Apr. 30th, 2017

dreadedcandiru2: (Default)

One of the more irritating things about having to listen to Elly wail about how having April meant that she would be tied down to diaper rash and daycare while her friends were talking about careers and travel is having to remember who really got tied down: Elizabeth. Unlike her idiot mother, Liz clearly saw that Mike would be allowed to go where he wanted to while she would be expected to do all the grunt work Elly tells herself that she did. It’s almost as annoying as watching Elly and John nail themselves to their cross about the horrible disrespect their horrible children were showing them by losing track of time like morons, having snacks because there isn’t a fucking clock in their stomachs and clearly making fun of them by looking through their closets for a Halloween costume.
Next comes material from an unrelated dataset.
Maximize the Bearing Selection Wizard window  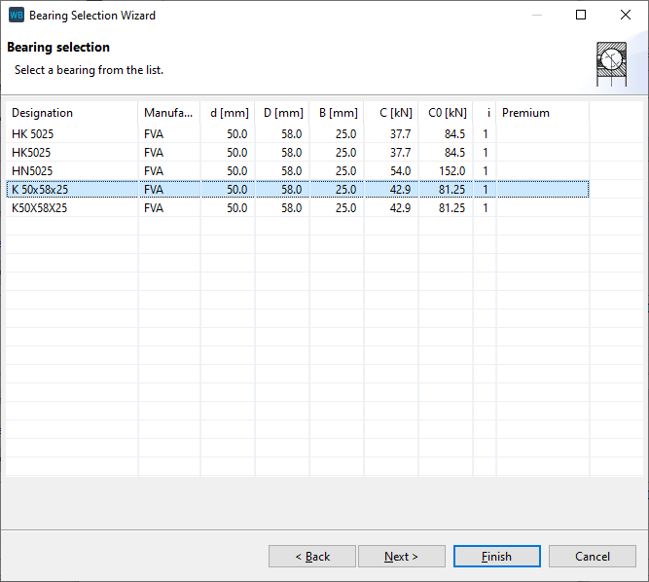581,16
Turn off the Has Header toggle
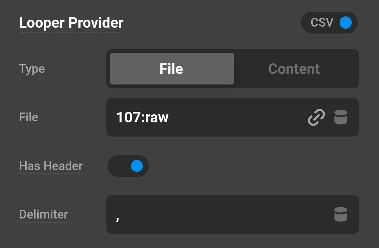Viewport: 379px width, 248px height. pyautogui.click(x=128, y=166)
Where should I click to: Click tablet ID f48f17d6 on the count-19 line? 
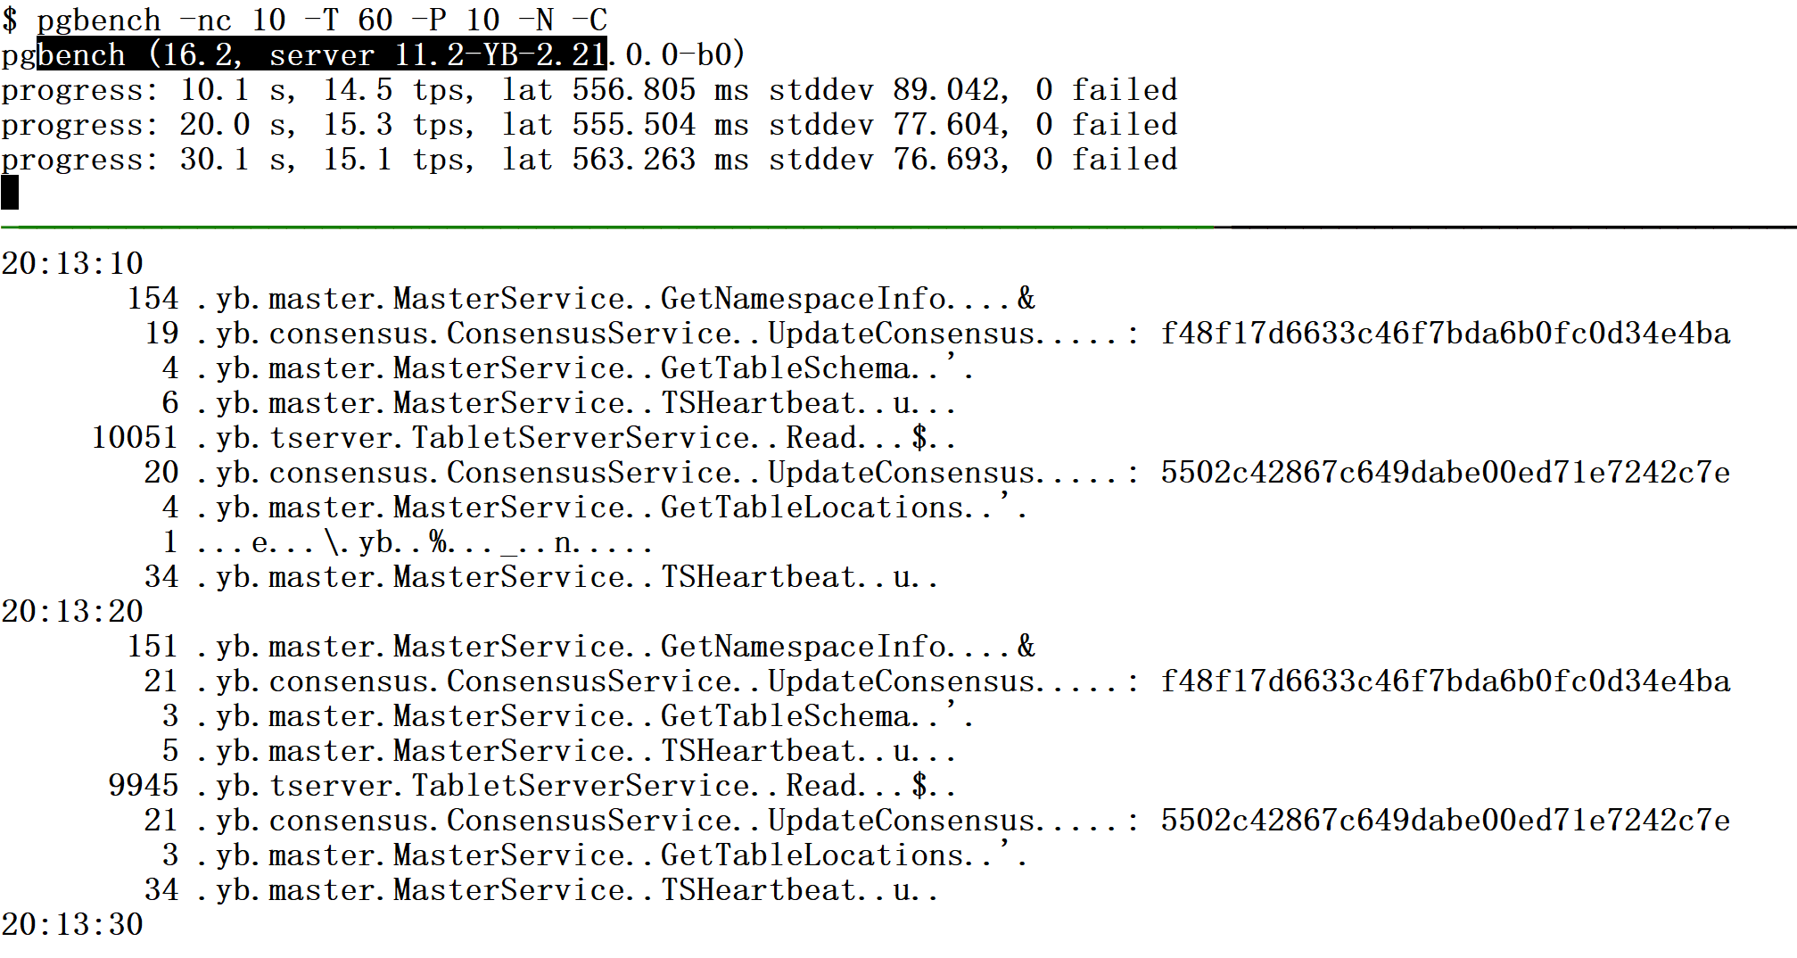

This, combined with the infamous sequence in which Elly stood around wailing about how awful it was that Liz dared to have a social life when a good child would rush straight home and dedicate herself to housework because back in the sixties, no one in North Vancouver had much interest in socializing with the angry know-nothing know-it-all, tells us something about the possibility of Liz being allowed to attend anything like a sleepover.
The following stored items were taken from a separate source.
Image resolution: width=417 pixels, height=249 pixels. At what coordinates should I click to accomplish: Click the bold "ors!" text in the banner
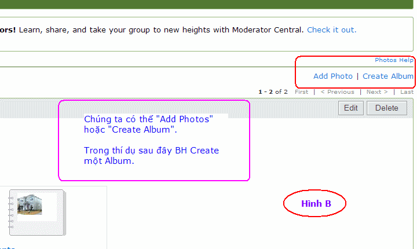coord(8,30)
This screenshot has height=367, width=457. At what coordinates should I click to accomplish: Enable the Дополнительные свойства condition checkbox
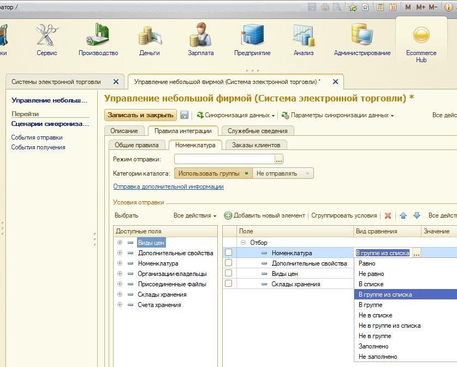click(x=229, y=263)
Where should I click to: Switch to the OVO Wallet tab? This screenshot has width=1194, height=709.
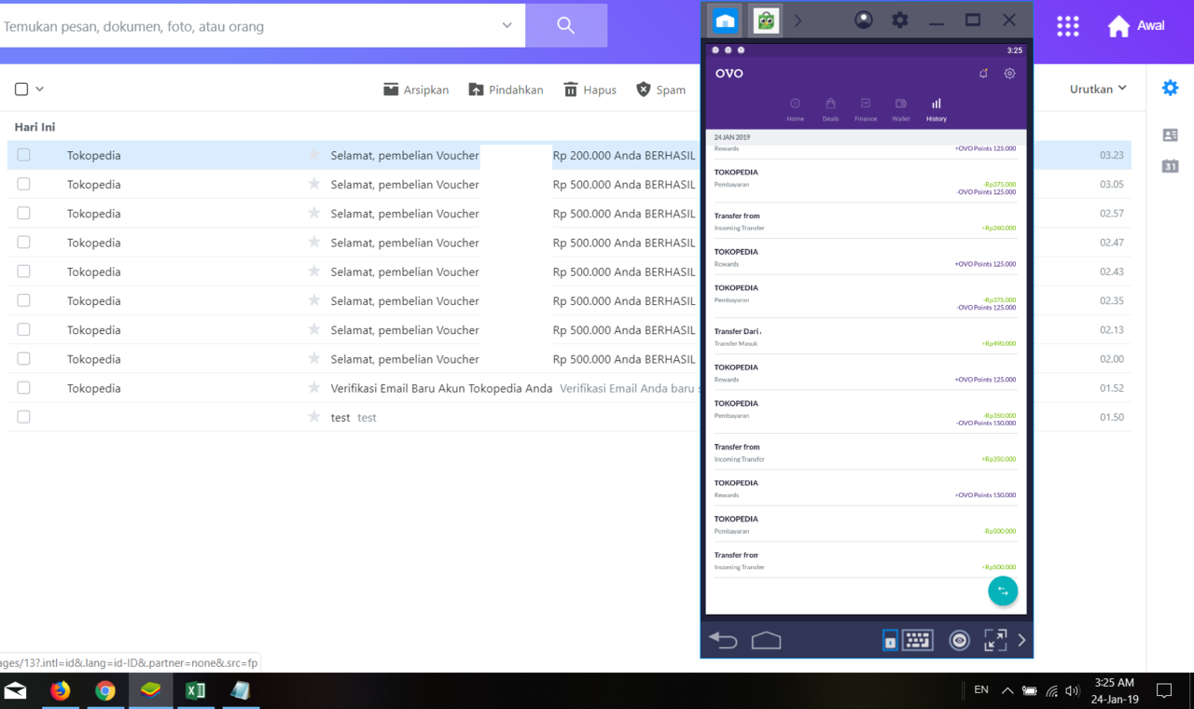(x=900, y=109)
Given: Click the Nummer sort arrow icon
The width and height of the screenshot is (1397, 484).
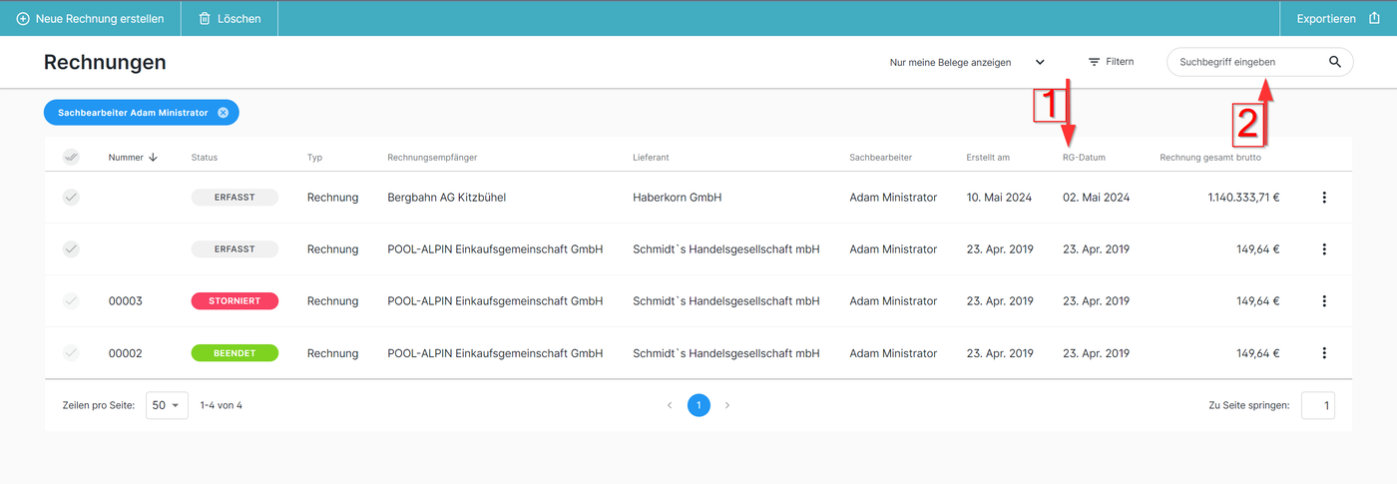Looking at the screenshot, I should click(153, 157).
What it tells us is that Liz would have better luck flying to the moon flapping her God-damned arms than getting to go to one. Her idiot parents barely tolerated Mike and April having one and made God-damned sure that the kids knew that the old, angry people thought that they were all extra-bad kids for making noise and keeping their parents from the zombie sleep that isn’t actually good for anyone. We also now that having to drive kids to sporting events a bit early is seen not as being part of being a father but as a cruel imposition selfish kids who don’t know who’s really in charge inflict on the Trash Bag Johnnies of the world. I can’t see Elly allowing Lizzie to go anywhere on a weekend night unless they’re away at one of those horrible kid-hostile vacations of theirs. The problem is that the only place she would be allowed to go is the Poirier house so that she can be subjected to a different sort of self-righteous incompetent parenting predicated on the notion that someone who totally dominates the conversation and wins all the time is a martyr backed into a corner because she’s too stupid to realize it.